# what kind of kayaks



## LiteTackleChamp (Jul 29, 2005)

what kind of kayaks do you guys have?
what do u like, dont like about them?


i have an ocean kayak "dawn takker"
its a "convertible" kayak with a removeable coaming shell that you can take off to make it sit on top or sit inside
i love it i gots lots of hull storage space and its very stable
only down side is that its hard to find room to mount things


----------



## fisherman (Feb 20, 2002)

OK Prowler 15,
Like: everything.
Don't like: nothing.


----------



## ruthless (Sep 5, 2003)

Kayaks are different as the folks that use them, I suggest you try out a few and get the one that works best for the type of fishing you do.


----------



## grif105 (May 23, 2006)

OK 13' Drifter - bought it used for only $200. It was easy to modify for fishing, vary stable, and lots of room, I can just throw the flounder in the kayak with me instead of using a stringer. From what I've seen, looks similar to the 13' Prowler that's out now.

Hobie Mirage 13' - bought it used but cost $700 and a little tricky'er to modify, however, because of the mirage drive system, it's great for getting back and forth to the fishing grounds and great for those windy days or strong currents. It's not as roomy or stable (I've never had a problem but have had 3 different guests flip it while trying to net a flounder) as the OK so I prefer the OK overall but love the Hobie also.


----------



## Railroader (Apr 13, 2005)

Hobie Revolution...'nuff said!


----------



## redgrappler (Nov 18, 2005)

fisherman said:


> OK Prowler 15,
> Like: everything.
> Don't like: nothing.


Same here.
Also have a Fat Drifter, but I like my Prowler better.


----------



## uncdub13 (Aug 9, 2003)

WS tarpon 120 gets the job done for me. no complaints.


----------



## Fish N Fool (Jan 5, 2003)

prowler 15
little wet in rough cond but get ya there in all conditions. 
the blow the other night was 20 to 30 mph winds at hrbt and waves were 3 to 4 ft and still fished 
so love it


----------



## Rick C. (Dec 2, 2002)

Manta Ray 12, Tarpon 120 and Pungo classic. Like them all.


----------



## mack52 (Apr 26, 2005)

*Yak*

Hobie Outback 2006.


----------



## Surf Fish (Dec 16, 2005)

1998 Jeep Wrangler with a beach chair in the back.


----------



## gasurffish (Jul 27, 2003)

*A little differant type*

Mine is a wooden model built from plans sit on the bottom very stable once in but open full length , have had problems with wake waves. Hope to rectify with a skirt or something. Price materials 50-75 time don't talk about that.


----------



## Yakhunter (Sep 15, 2006)

Hobie Adventure, Heritage Sea dart, Heritage featherlite tandem


----------



## NTKG (Aug 16, 2003)

fisherman said:


> OK Prowler 15,
> Like: everything.
> Don't like: nothing.




i will second that for me!

## REQUIRED WORK
Reproduce the part of the kayak thread that opens with the words containing "WS tarpon 120" and closes with "in all conditions.". The listing that comes next is not needed.

(Entries for locating text and elements)

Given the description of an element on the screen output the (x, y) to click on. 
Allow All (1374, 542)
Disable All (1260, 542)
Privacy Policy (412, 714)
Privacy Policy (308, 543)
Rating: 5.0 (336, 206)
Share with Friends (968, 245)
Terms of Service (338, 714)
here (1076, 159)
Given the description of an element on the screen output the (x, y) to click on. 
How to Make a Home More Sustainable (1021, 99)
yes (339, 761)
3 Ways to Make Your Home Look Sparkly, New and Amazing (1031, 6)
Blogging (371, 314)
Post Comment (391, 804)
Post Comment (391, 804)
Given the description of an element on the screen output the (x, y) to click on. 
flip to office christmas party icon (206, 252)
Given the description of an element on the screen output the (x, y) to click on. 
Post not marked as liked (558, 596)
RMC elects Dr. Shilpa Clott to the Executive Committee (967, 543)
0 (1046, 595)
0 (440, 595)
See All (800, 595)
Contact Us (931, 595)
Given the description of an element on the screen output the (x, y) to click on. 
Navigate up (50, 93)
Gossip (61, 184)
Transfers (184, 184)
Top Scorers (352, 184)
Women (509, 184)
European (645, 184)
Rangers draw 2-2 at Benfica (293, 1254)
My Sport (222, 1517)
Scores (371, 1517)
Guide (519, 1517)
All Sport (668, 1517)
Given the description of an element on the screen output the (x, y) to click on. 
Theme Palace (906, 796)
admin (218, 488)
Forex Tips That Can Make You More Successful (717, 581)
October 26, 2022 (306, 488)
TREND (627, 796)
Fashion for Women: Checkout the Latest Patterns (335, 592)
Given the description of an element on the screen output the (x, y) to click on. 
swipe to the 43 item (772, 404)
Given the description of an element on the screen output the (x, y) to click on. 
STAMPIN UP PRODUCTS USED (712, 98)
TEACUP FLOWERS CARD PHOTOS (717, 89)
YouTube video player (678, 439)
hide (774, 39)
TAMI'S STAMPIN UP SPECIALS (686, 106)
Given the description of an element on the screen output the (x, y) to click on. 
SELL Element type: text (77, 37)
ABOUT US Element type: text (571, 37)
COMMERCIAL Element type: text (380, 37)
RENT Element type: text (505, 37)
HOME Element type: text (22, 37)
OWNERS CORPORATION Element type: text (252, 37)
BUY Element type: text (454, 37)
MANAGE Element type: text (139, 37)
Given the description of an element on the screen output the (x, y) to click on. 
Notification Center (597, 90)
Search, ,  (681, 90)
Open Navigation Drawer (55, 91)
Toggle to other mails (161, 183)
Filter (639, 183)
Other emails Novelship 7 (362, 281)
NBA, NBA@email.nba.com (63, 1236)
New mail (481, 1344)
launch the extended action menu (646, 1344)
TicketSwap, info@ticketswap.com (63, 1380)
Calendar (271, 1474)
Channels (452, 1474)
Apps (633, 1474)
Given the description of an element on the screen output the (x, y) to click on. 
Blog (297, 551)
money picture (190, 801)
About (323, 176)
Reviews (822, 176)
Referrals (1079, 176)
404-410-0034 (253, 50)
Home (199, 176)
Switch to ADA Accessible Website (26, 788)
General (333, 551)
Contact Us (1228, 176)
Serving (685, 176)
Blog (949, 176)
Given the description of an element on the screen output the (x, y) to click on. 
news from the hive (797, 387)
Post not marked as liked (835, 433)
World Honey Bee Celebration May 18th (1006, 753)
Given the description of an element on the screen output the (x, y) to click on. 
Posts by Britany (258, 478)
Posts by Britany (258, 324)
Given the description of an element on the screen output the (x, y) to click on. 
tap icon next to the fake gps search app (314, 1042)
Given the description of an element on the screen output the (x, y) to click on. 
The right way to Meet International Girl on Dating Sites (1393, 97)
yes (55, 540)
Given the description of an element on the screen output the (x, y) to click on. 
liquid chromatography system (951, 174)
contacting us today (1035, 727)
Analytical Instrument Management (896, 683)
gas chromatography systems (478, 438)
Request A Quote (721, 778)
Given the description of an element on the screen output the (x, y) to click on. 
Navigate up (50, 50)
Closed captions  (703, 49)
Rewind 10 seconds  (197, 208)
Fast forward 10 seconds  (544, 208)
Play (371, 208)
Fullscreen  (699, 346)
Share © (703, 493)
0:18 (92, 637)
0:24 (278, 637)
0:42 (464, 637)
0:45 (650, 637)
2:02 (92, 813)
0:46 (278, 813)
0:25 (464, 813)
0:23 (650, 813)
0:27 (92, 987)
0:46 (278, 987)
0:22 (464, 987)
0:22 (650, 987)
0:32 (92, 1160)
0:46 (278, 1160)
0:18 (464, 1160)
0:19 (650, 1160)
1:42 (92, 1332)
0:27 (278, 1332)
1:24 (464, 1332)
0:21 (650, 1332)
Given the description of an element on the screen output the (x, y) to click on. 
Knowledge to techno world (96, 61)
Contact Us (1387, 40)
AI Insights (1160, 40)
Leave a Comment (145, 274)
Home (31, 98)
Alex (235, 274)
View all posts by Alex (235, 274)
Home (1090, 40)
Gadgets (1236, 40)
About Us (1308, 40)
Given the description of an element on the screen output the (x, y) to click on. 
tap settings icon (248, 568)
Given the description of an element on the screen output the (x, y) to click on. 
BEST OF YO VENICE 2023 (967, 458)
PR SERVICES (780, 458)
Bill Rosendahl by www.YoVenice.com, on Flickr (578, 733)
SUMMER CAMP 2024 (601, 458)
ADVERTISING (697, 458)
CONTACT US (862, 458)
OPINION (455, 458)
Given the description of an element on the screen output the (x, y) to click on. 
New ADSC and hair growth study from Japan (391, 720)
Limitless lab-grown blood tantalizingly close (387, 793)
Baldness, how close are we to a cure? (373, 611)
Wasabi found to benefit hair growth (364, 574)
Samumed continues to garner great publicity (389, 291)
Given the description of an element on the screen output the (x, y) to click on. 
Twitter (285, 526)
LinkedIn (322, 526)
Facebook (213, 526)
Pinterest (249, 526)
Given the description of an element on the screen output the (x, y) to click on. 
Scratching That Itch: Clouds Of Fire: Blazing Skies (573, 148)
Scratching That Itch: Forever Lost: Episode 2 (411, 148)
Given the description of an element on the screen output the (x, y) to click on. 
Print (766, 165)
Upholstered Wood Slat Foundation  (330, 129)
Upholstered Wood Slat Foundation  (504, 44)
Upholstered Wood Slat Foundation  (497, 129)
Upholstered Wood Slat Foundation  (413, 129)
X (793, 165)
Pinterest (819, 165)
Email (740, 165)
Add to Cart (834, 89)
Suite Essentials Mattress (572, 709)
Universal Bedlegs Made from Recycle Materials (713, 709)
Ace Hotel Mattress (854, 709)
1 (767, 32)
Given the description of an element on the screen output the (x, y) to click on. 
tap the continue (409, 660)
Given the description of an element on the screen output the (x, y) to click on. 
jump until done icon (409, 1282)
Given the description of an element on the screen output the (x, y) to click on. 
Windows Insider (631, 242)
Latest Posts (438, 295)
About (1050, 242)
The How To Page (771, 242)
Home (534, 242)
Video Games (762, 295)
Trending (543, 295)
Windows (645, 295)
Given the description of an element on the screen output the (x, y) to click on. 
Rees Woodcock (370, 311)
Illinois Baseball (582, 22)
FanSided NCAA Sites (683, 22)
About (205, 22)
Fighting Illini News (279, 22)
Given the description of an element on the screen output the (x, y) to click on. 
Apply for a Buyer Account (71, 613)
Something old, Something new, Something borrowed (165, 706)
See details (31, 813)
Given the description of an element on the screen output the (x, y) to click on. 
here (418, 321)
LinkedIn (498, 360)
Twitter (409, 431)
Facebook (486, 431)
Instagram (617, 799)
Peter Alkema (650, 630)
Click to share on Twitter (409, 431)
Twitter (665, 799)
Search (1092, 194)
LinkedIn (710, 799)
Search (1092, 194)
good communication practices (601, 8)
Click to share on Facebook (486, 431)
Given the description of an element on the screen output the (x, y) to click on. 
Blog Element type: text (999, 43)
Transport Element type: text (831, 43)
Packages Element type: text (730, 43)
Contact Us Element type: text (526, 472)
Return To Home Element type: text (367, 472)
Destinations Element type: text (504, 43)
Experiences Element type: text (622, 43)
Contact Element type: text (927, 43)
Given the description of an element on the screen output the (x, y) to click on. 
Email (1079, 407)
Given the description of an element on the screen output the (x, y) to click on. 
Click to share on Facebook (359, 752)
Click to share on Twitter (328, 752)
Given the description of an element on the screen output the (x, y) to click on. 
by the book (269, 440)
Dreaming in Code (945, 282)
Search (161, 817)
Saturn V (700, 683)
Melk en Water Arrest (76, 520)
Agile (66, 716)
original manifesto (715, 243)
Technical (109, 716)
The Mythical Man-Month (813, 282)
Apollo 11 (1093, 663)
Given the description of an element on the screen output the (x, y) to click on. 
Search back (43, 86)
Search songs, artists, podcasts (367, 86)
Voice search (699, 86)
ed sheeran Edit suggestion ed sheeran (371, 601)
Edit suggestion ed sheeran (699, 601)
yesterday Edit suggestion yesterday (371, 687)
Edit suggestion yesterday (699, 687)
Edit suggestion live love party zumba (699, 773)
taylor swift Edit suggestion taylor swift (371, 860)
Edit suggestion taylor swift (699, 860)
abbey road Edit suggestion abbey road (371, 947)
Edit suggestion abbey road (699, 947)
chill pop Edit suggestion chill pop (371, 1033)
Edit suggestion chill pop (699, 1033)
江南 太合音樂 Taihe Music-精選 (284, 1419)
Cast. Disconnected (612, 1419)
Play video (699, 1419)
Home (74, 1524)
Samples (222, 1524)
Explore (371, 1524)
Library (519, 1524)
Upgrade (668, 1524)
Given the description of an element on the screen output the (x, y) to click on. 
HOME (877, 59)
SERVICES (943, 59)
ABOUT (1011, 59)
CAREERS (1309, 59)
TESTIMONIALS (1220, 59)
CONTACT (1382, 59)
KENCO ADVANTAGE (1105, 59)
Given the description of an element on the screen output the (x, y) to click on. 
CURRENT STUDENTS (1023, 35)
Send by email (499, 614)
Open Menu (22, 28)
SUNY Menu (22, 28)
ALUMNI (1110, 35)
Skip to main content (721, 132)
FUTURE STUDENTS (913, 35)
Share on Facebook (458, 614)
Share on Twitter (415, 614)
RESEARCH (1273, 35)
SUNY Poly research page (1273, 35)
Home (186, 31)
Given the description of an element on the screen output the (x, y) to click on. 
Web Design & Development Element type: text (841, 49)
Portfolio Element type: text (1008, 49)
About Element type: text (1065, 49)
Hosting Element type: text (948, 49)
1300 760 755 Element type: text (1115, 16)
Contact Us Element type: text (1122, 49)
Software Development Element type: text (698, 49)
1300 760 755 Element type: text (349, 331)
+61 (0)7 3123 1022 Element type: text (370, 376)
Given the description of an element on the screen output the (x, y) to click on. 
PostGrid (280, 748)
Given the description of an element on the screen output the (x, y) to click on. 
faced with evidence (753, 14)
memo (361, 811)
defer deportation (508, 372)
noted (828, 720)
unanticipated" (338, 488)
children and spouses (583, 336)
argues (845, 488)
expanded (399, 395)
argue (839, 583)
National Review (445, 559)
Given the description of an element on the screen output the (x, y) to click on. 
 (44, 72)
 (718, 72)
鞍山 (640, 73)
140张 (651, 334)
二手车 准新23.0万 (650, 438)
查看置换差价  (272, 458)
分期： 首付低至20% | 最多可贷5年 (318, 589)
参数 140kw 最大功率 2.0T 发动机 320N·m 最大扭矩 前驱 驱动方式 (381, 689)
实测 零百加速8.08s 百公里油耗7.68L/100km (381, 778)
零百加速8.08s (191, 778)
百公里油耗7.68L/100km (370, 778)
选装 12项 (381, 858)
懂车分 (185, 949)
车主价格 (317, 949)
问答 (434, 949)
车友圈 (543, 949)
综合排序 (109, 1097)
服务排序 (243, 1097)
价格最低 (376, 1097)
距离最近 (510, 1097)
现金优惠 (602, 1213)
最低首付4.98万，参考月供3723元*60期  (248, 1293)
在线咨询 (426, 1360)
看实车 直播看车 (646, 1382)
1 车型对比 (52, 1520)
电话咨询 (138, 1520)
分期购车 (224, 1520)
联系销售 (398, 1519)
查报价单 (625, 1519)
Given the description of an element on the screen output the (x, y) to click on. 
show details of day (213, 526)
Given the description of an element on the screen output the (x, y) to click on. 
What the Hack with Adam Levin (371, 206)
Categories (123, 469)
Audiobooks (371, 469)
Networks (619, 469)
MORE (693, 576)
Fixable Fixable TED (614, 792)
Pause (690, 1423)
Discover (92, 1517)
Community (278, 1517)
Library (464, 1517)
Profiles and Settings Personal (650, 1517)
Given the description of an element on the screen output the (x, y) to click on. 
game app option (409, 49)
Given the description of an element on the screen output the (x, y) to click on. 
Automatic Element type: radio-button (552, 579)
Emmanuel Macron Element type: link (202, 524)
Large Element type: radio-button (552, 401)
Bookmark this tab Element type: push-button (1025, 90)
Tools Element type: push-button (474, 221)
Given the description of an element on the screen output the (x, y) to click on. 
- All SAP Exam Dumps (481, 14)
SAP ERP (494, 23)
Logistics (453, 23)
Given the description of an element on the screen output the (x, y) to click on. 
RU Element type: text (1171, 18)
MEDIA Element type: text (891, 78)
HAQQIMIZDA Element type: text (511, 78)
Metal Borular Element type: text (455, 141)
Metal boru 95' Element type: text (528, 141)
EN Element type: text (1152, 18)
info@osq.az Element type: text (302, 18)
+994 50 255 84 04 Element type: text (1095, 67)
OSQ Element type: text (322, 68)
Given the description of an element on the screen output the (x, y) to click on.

## ANSWER FOR THIS EXERCISE
WS tarpon 120 gets the job done for me. no complaints.


----------



## Fish N Fool (Jan 5, 2003)

prowler 15
little wet in rough cond but get ya there in all conditions.